De l’autre côté, l’argument de la bonne volonté humanitariste des monarques, souvent catalysés par l’influence de leurs épouses, ne donne pas non plus satisfaction.

Dès lors, on estime que les raisons ou les motivations pour l’adoption de la Convention tiennent à une combinaison de facteurs complexes :

  • Premièrement, la Convention permettait aux monarques non seulement de minimiser leurs pertes militaires, mais promettait également de réduire la conflictualité et les dommages bilatéraux des guerres qui devenaient de plus en plus complexes et totales dans un système international en clin aux courses aux armements et de plus en plus instable. Dans le long terme, la Convention permettait d’adoucir le fléau de la guerre, de rendre la victoire plus facilement atteignable, de favoriser le bon retour à la paix et réduisait les tensions entre puissances rivales tout en sauvant la face des empires.
  • Deuxièmement, les monarchies de l’époque faisaient face à des tensions intérieures avec une société civile de plus en plus revendicatrice et contestataire : cette dernière était réellement enflammée par l’ouvrage d’Henry Dunant et son appel aux États du monde. Ainsi, la Convention de Genève s’inscrit dans une plus large pratique d’actes philanthropiques dont les monarchies européennes ont pleinement fait usage pour légitimer leur position et leur image.

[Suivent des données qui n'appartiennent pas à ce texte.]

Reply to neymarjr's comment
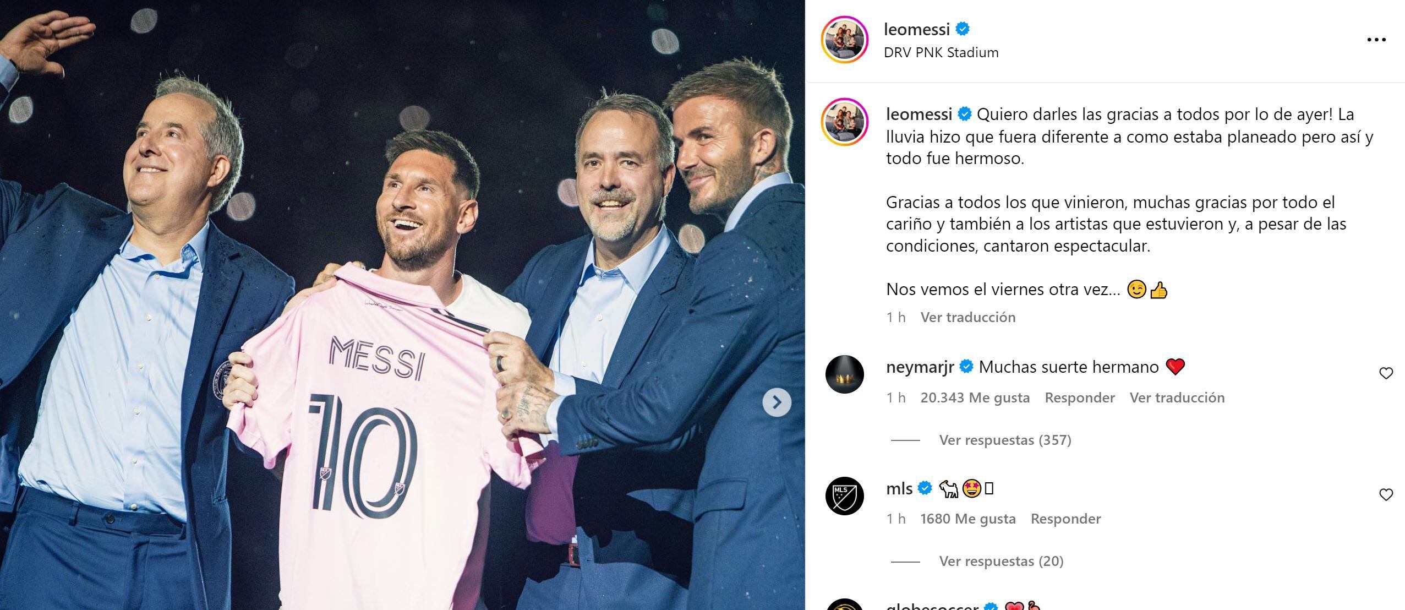This screenshot has width=1405, height=610. point(1079,397)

S’ajoutent à cela des considérations fiscales : les volontaires que procuraient les associations de la Croix Rouge étaient un appui gratuit au travail des corps sanitaires de l’armée, ce qui permettait de réduire les coûts des campagnes militaires.

Finalement, la cause humanitaire, à savoir la volonté de venir en aide et « d’adoucir le sort » de certaines victimes de la guerre, a réellement joué un rôle dans la signature de cette Convention qui favorisait l’intérêt de tous sans coûter quoi que ce soit aux Parties contractantes.

La Convention de Genève et ses effets à l’époque de la realpolitik[modifier | modifier le wikicode]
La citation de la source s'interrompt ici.